Wexford-based Frances MacDonald of Bay Gardens, the Travel Department’s Garden Tours Manager who regularly bring groups on tours of the UK’s gardens and garden shows, sounds a more cheerful note.
“I’ve been in the business for 25 years and we’ve always had to adapt to change so I’m not too concerned. The Travel Department has assured its customers that that its garden tours to the UK will go ahead no matter what.
“Yes, there will be issues with insurance [after Brexit the EU health insurance card will no longer cover visitors to the UK] but these are easily solved. Yes, it makes it difficult to bring plants home but we have such great garden centres and nurseries here in Ireland that it really isn’t something to worry about. As I like to remind people, we’re gardeners, not Syrian refugees. We should count ourselves lucky.”
THIS WEEK IN THE GARDEN
Order sweet-pea seed for sowing next month. Transplanted into their permanent growing positions next March, these autumn-sown plants will give you ultra-strong, vigorous, early-flowering floriferous plants next summer. It's also possible to grow very early-flowering varieties (known as Early Multiflora and Gawler) under cover of a glasshouse/polytunnel to give you sweetly scented blooms as early as April. Specialist online suppliers of fresh, high-quality sweet pea seed include Roger Parsons (rpsweetpeas.com) and Somerset Sweet Pea.

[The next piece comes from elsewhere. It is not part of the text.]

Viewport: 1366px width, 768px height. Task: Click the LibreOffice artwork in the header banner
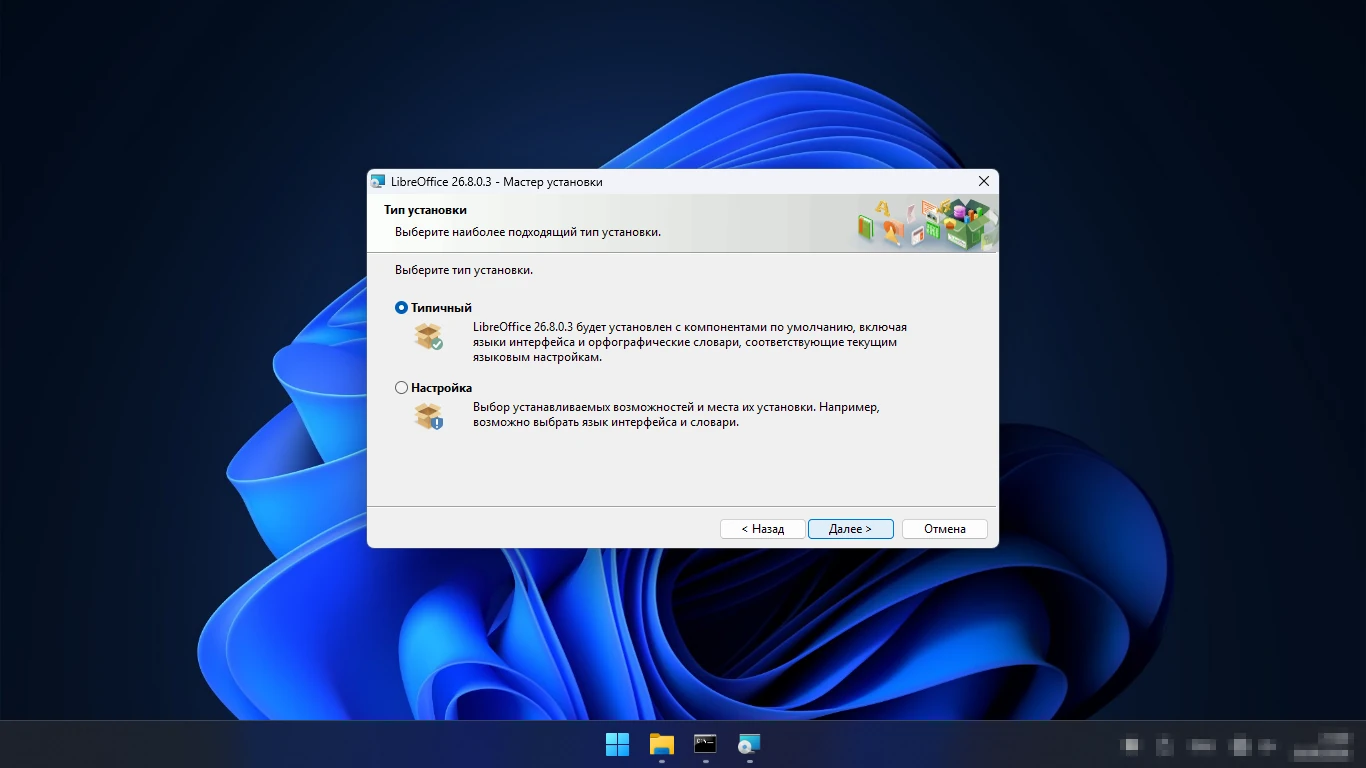[x=927, y=223]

Dahlia tubers are notorious for getting mixed up leading to some truly nasty colour clashes in the garden as well as some unwanted varieties. So it’s a good idea to label your dahlias before the first of autumn’s harsh frosts blackens their foliage and flowers. If you don’t know the species/varietal name, then include a brief description of flower colour and height. Any varieties that you don’t want to keep can be given away. Alternatively, consider eating the tasty fleshy tubers of this Central and South American plant, which was once greatly prized by the Aztecs as a food crop.
The annual Sculpture In Context show at the National Botanic Gardens in Glasnevin is one of the biggest group shows in the country with work by more than 120 Irish and international artists on display throughout the gardens as well as in the Bots’ Palm House and Curvilinear Range until October 18th.

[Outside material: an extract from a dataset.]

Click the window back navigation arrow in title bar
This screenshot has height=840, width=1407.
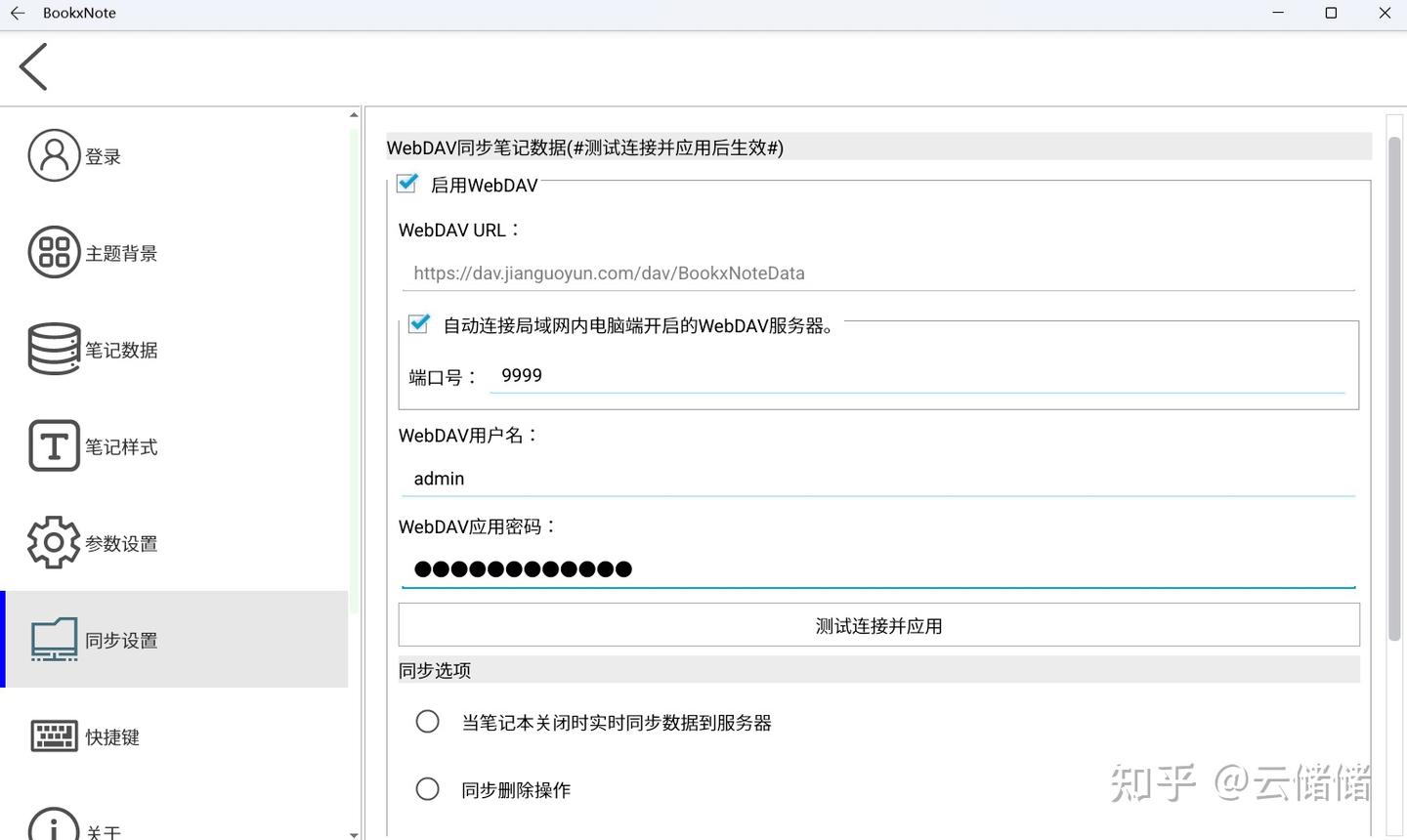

For further details of the event and the artists exhibiting, see sculptureincontext.com
The Irish Seed Savers Association's Big Workshop Weekend on Saturday 28th and Sunday 29th of September includes a host of excellent one-day hands-on workshops/courses on foraging for wild food, making your own herbal medicine, identifying birdsong and making the most of your polytunnel.
Participants can choose to do just one workshop or book in for two. See irishseedsavers.ie to book online or call 061-921866 or 921856. Each course/workshop costs €70 with 10 per cent discount for Irish Seed Savers supporters.
Dates For Your Diary
Tuesday September 24th, Foxrock Parish Pastoral Centre on behalf of Foxrock & District Garden Club and then again on Thursday September 26th (8pm) at Northridge House, Mahon, Cork, on behalf of Cork Alpine Hardy Plant Society, Wollerton Old Hall; The Garden, a talk by Phil Smith, head gardener of Wollerton Old Hall Garden in the UK, see foxrockgardenclub.com and facebook.com/CorkAlpineHardyPlantSociety/ for details; Saturday September 28th, Featherfield Farm, Lullymore West, Rathangan, Co Kildare, Growing Your Own Cut Flowers, a one-day workshop with Fionnuala Fallon on how to propagate and grow cut flowers seasonally and sustainably, €80 (includes lunch), see featherfieldfarm.ie; October 3rd-October 5th, Kilkenny castle, Kilkenny, In Celebration of the Rose; Its Evolving Role in Garden Design, Art & Floristry, the 27th Northern Ireland Heritage Garden Trust annual conference with a host of expert guest speakers including the well-known UK-based florist and author Shane Connolly, Assumpta Broomfield, Neil Porteous, Brent Elliott and others. Tickets £80-£230, see nihgc.org for details.